Citizens United: Constitutional Avoidance as a Way Out?

I’ve read through the briefs in the Citizens United case, which will be argued later this month before the Supreme Court. I’m preparing a preview of the case for the ABA Supreme Court Preview, and I’ll be posting a copy of the preview at this blog when it is ready. In the meantime, I wanted to flag an interesting legislation issue in the case.
Here’s some very brief background on the case, with more to come later. An ideological corporation, Citizens United, which takes for-profit corporate funds, produced an anti-Hillary Clinton documentary. It wanted to air it during the presidential primary season through a cable television “video-on-demand” service and to advertise for it on television. In exchange for a $1.2 million fee, a cable television operator consortium would have made the documentary available to be downloaded by cable subscribers for free “on demand” as part of an “Election ’08” series. BCRA (McCain-Feingold) bars certain corporate-funded television broadcasts, such as this documentary, in the period before the election and requires disclosure by the funders of election-related broadcast advertising, such as these ads.

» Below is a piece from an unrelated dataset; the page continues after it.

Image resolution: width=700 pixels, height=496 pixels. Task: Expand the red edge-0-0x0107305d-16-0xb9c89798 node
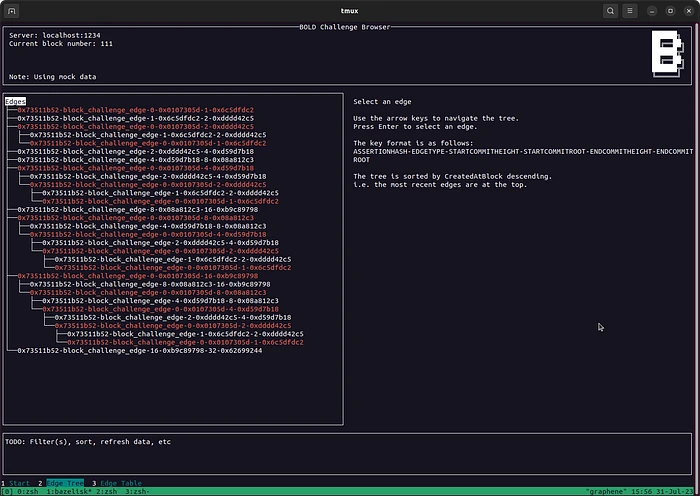[x=139, y=276]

Under one of BCRA’s “electioneering communications” provisions, a corporation or union cannot pay with treasury funds (though it can use a PAC) for a broadcast that features a candidate for federal office, is broadcast to be able to reach at least 50,000 people in the relevant electorate, and is shown within 30 days of a primary or 60 days of a general election. Citizens United argues that it is unconstitutional to ban its corporate-funded documentary. It raises a number of arguments, including the provocative argument that the Court should overrule Austin v. Michigan Chamber of Commerce, and allow all corporate-funded election-related advertising in federal candidate elections. That’s a pretty tall order. Though three Justices (Kennedy, Scalia, and Thomas) have voted repeatedly for Austin to be overruled, Chief Justice Roberts and Justice Alito thus far have moved more cautiously in the campaign finance cases. In each of the campaign finance cases decided by the Roberts Court, the Court has sided with those challenging the law, but has done so in an incremental way. In this case, the question of overruling Austin was not presented in the lower court and did not appear in the Supreme Court until the merits stage, when Ted Olson took over for Jim Bopp.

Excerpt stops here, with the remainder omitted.